What is our strategy for replenishing people? How are we ensuring that we have the right pipelines in place to replace those who have retired or left for other opportunities? This is critical because, of course, you will lose people, regardless of how much you pay them or perks you offer.


The CEO of a logistics business can hope her trucks last longer than average, but they may not. So she needs her people to be proactively examining the fleet, checking mileage to see which trucks are vulnerable to breakdown, the one they're most at risk of losing, and then ask, "What is our plan to replace this truck?" Similarly, you have to be constantly reviewing your top performers and future leaders, asking, "What is our plan to replace this person?"


We don't like to do that because it makes people sound fungible. It sounds harsh—but it's not. It's reality. Some of your best people are going to leave, and if the first time you've contemplated that is the day they resign, you're going to be in serious trouble. Just as hospitals have to have a backup plan if the electricity goes out, you need a backup plan for each of your high performers—and the moment the electricity goes out is hardly the time to head for the hardware store to purchase a new generator.

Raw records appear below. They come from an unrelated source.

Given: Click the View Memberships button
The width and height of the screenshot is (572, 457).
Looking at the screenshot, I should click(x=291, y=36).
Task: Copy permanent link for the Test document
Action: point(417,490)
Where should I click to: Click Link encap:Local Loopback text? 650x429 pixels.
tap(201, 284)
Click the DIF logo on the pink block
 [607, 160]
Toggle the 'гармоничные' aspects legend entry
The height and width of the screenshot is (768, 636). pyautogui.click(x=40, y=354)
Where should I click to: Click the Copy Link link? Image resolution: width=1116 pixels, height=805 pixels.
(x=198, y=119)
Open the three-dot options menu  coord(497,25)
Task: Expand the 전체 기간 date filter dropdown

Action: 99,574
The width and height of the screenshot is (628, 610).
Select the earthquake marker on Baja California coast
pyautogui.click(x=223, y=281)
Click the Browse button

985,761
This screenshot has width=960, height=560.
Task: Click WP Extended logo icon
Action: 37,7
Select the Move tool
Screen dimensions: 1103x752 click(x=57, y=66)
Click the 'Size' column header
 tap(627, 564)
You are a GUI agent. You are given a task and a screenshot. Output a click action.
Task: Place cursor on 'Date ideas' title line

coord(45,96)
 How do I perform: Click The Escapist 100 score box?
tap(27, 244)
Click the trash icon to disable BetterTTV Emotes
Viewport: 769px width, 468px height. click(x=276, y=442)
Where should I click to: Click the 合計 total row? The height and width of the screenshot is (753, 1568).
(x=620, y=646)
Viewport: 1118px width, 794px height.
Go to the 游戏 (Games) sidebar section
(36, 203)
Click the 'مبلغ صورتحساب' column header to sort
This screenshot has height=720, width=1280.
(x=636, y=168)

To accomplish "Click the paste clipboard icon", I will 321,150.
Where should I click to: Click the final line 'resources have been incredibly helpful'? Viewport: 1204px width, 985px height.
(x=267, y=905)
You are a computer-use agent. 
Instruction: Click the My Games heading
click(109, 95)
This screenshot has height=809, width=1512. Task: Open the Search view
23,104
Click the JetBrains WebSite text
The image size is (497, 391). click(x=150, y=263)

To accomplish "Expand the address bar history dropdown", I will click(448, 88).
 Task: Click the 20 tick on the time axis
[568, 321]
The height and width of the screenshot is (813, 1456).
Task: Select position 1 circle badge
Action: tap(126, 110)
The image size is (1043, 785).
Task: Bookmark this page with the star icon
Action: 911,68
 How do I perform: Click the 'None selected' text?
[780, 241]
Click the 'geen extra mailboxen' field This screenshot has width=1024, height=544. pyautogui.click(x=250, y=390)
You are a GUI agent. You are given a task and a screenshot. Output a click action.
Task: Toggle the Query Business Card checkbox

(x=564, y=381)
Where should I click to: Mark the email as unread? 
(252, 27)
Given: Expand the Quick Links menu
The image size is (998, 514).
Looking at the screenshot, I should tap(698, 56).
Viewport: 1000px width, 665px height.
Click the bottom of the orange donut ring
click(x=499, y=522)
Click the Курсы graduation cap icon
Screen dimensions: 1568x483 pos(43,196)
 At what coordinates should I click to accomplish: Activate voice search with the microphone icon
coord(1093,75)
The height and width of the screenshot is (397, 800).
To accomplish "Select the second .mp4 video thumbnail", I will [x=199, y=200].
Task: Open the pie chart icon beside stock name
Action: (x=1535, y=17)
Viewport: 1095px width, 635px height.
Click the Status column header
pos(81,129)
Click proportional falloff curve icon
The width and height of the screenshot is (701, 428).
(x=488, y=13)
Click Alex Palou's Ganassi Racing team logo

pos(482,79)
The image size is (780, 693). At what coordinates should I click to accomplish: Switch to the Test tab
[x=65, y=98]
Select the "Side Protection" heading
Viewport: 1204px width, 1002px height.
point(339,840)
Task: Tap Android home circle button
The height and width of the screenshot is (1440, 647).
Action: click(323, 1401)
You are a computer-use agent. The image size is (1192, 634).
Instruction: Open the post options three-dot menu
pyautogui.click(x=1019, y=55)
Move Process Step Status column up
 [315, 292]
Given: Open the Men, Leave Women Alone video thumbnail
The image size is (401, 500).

Your CHRO and his or her team should be keeping tabs on potential hires in the industry, holding a short list of possible replacements for key roles should the need arise. That way, you're not reactively responding when someone announces their departure and then scrambling to fill the spot, but rather, you'll have a roadmap already devised.

Put simply, the level of discipline, intentionality and focus you put on anything else in your business has to also be on your talent, which means a serious and comprehensive labor strategy that is not year to year, but rather proactively five to 10 years out.


3. The backup generator.

Your strategy should include not only a shortlist of candidates who might fill a role but other ways to tackle that need in the interim. This is where I often think of the people strategy as a "work strategy" because, after all, it's the work that needs to be done; your employees are one way that work gets done, but they're not the only way.


So, what are the other ways to do the work? Those can be part of your toolbox, either to stop-gap the loss of a key role or to replace it, where appropriate. For example, if you lose your in-house counsel, your immediate thought is to go hire a new one. Not so fast. You should ask yourself whether you might be better to outsource that work to a law firm or use on-demand workers in platforms like Upwork.


And it may not be about finding new people at all to do the work. Maybe you should consider incorporating artificial intelligence, machine learning, robotics and other technology that can effectively do "the work." Your in-house people, your contractors and outsource partners, and the technology you invest in are all part of your combined workforce. It's HR's job to figure out how they best fit together.


Ultimately, regardless of the industry, the talent war will be won by those companies that have a comprehensive work strategy that is proactive rather than reactive and realistic rather than denial-fueled. In the same way we have to work with our boards to identify our potential successors—much as we hate the thought of letting go of the reins—we also need to be practical about our best people. And if we accept that no CEO can grow his or her business without the right human capital on board, we will elevate our people strategies so they get the attention, resources and visibility they deserve.